- Records from a data collection

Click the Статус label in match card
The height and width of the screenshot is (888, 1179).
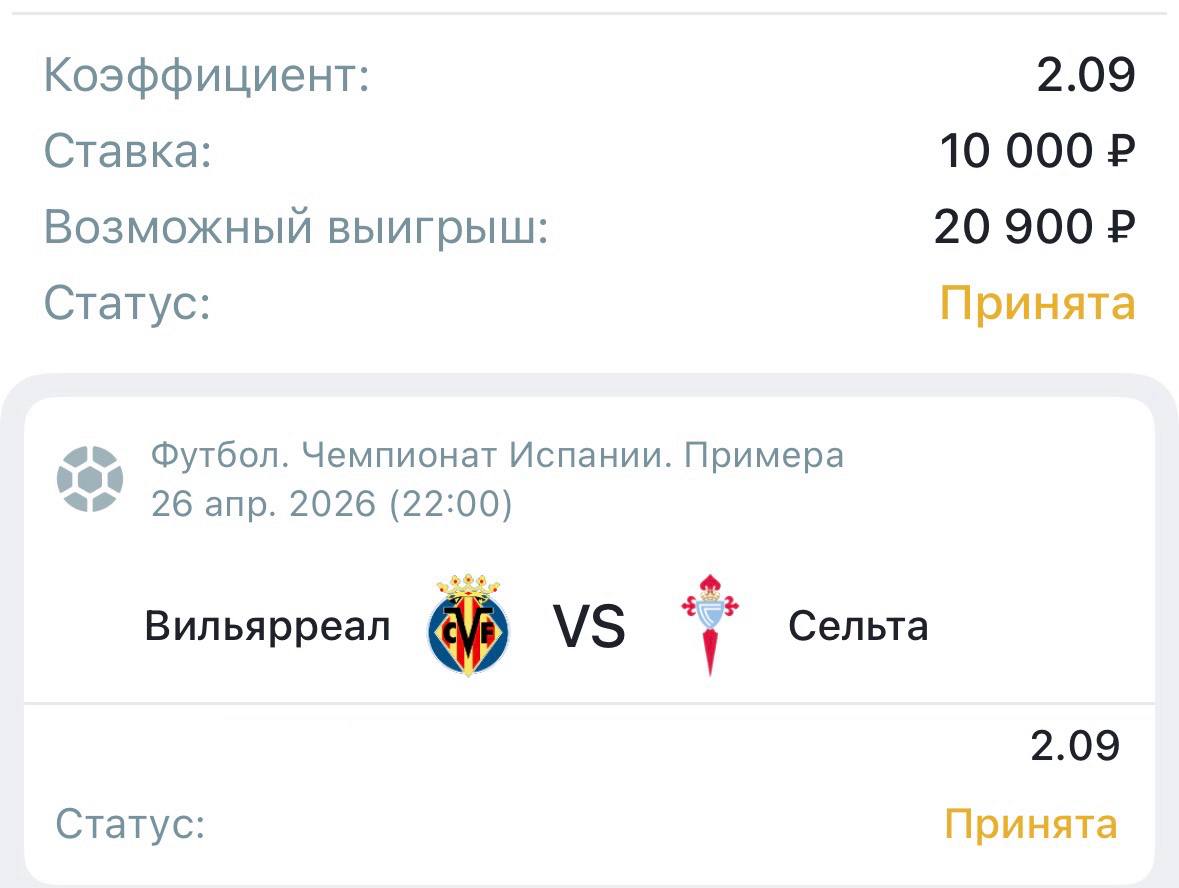(x=130, y=825)
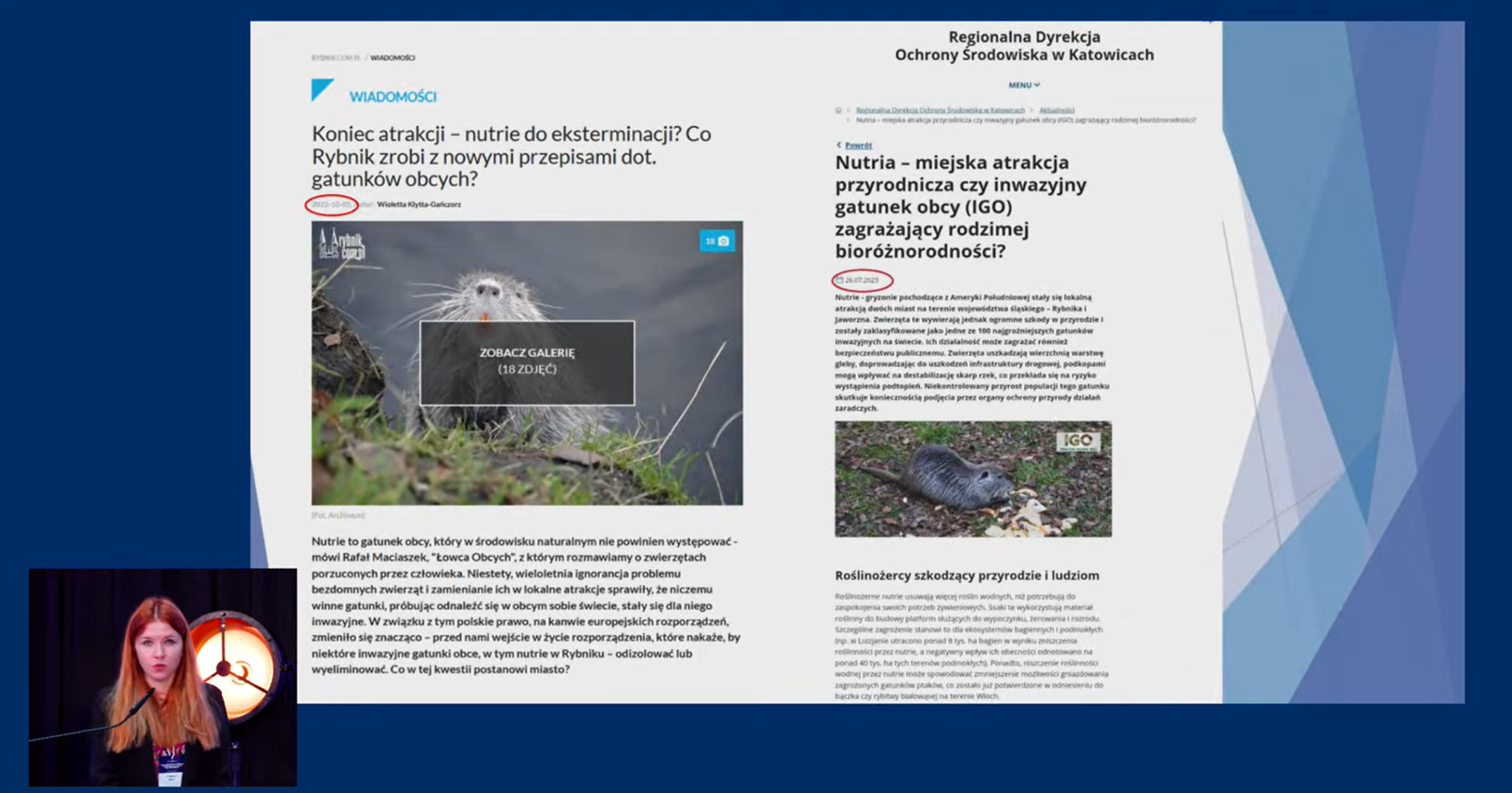Select WIADOMOŚCI in the breadcrumb path
The image size is (1512, 793).
(392, 58)
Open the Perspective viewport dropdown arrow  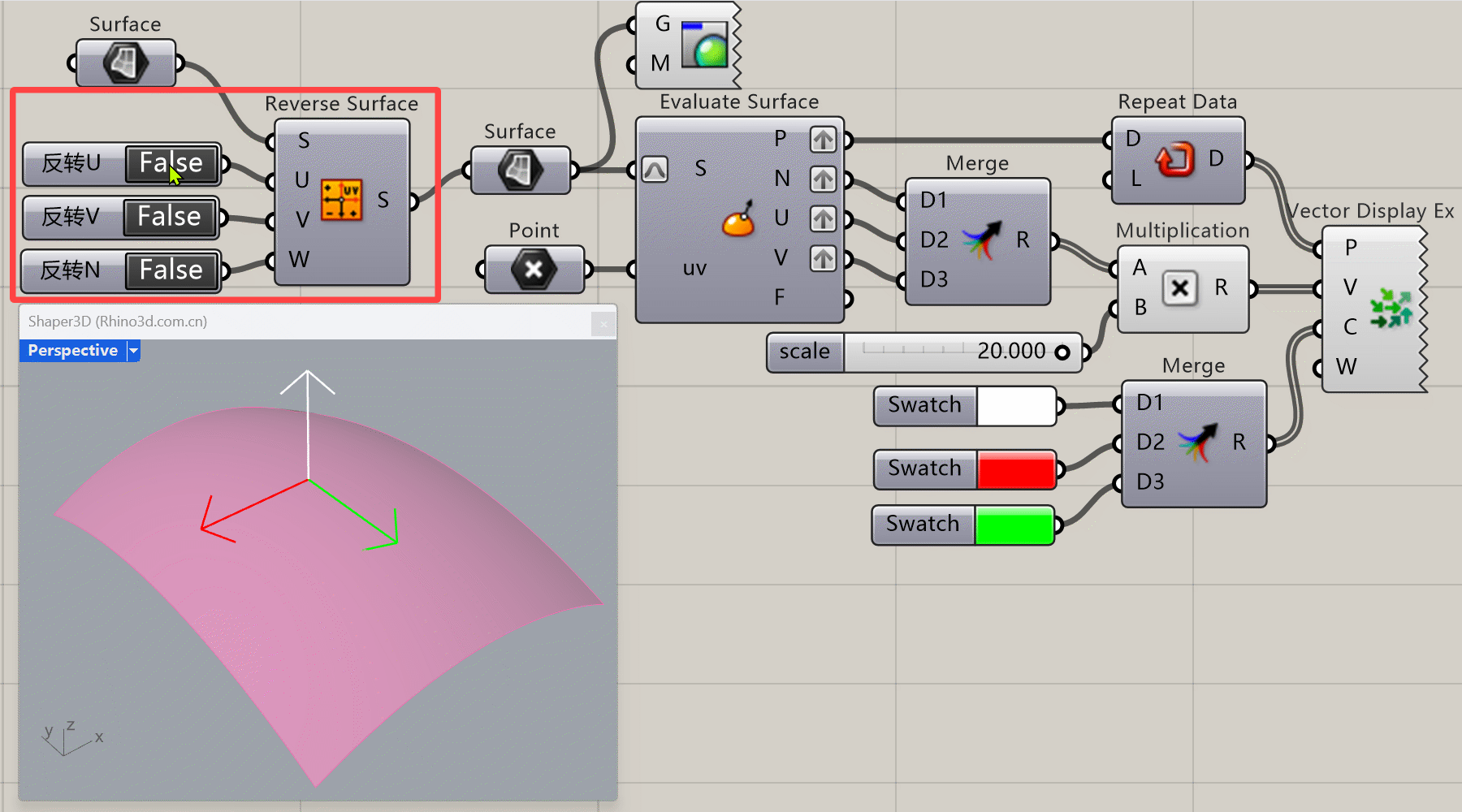[x=134, y=351]
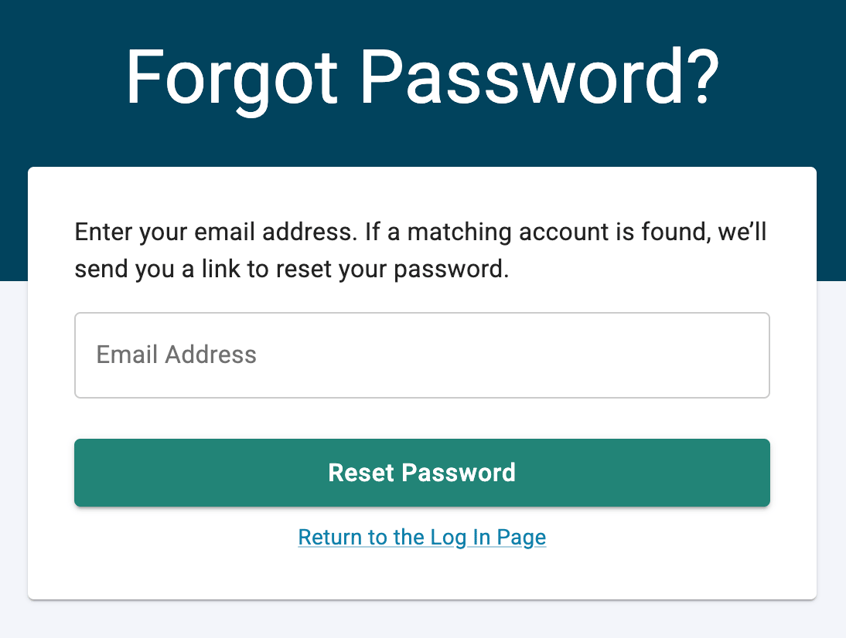Click the white card containing the form
This screenshot has width=846, height=638.
coord(421,580)
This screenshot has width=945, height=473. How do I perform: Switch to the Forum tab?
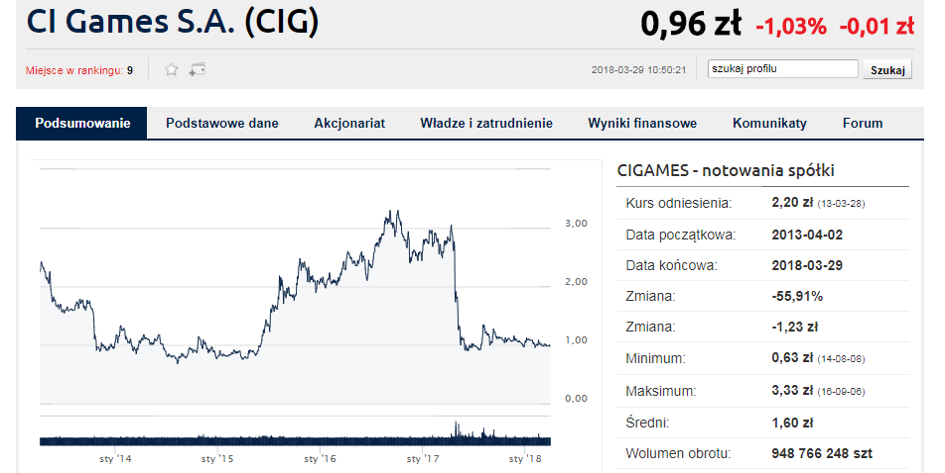coord(862,124)
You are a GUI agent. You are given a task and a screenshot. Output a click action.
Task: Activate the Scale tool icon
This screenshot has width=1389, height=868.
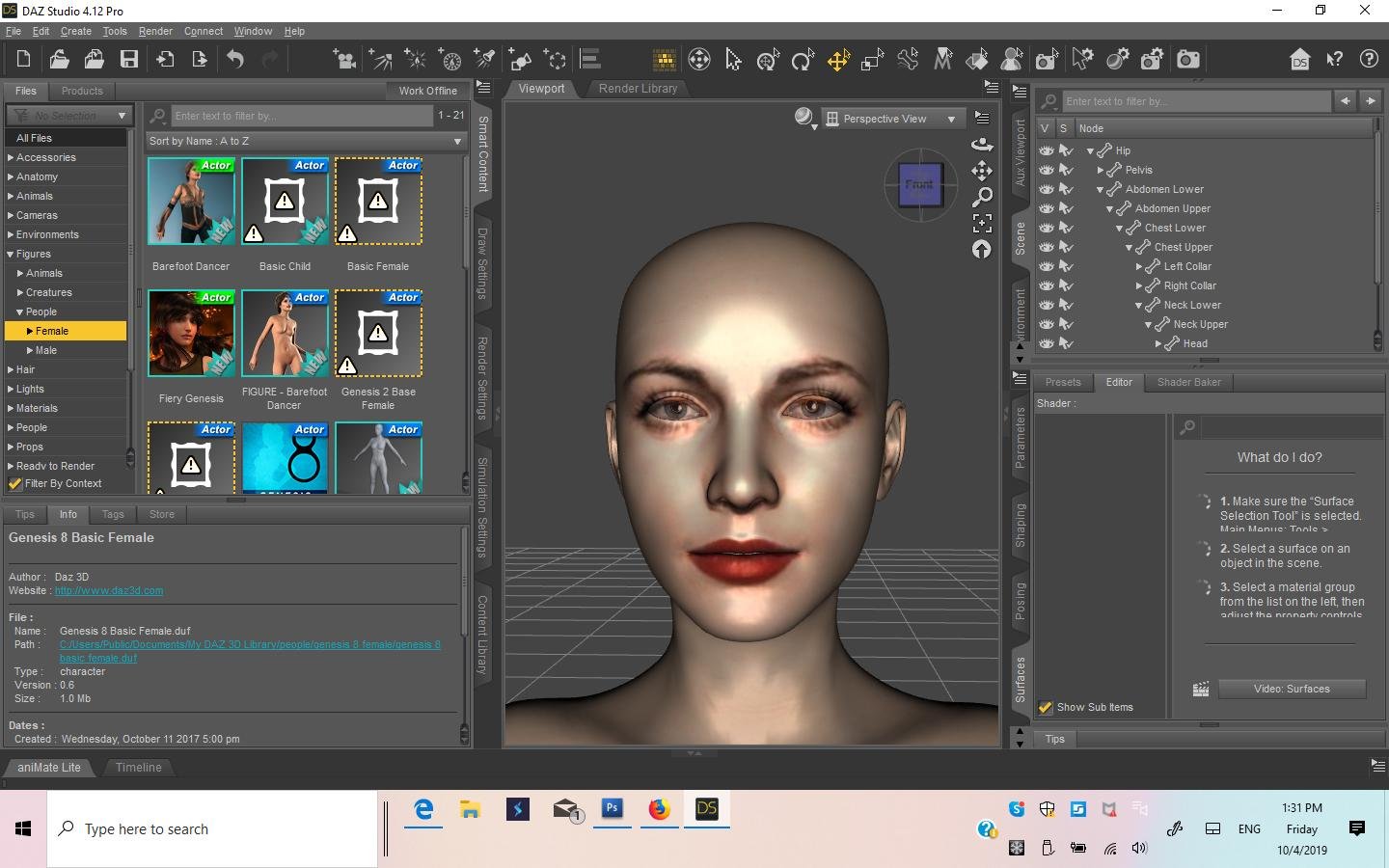tap(872, 60)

- Given instruction
Please express the items from the line containing "This screenshot has width=945, height=473." through the end of the items, inclusive, as a two-column CSV with columns input and output. Give one row per item, with its text and its answer each in one quoted field, line breaks turned into spaces, and the pictures left out.

- The reply
input,output
"This screenshot has width=945, height=473. How do I perform: Switch to the Forum tab?","coord(862,124)"
"You are a GUI agent. You are given a task and a screenshot. Output a click action. Task: Activate the Scale tool icon This screenshot has width=1389, height=868.","tap(872, 60)"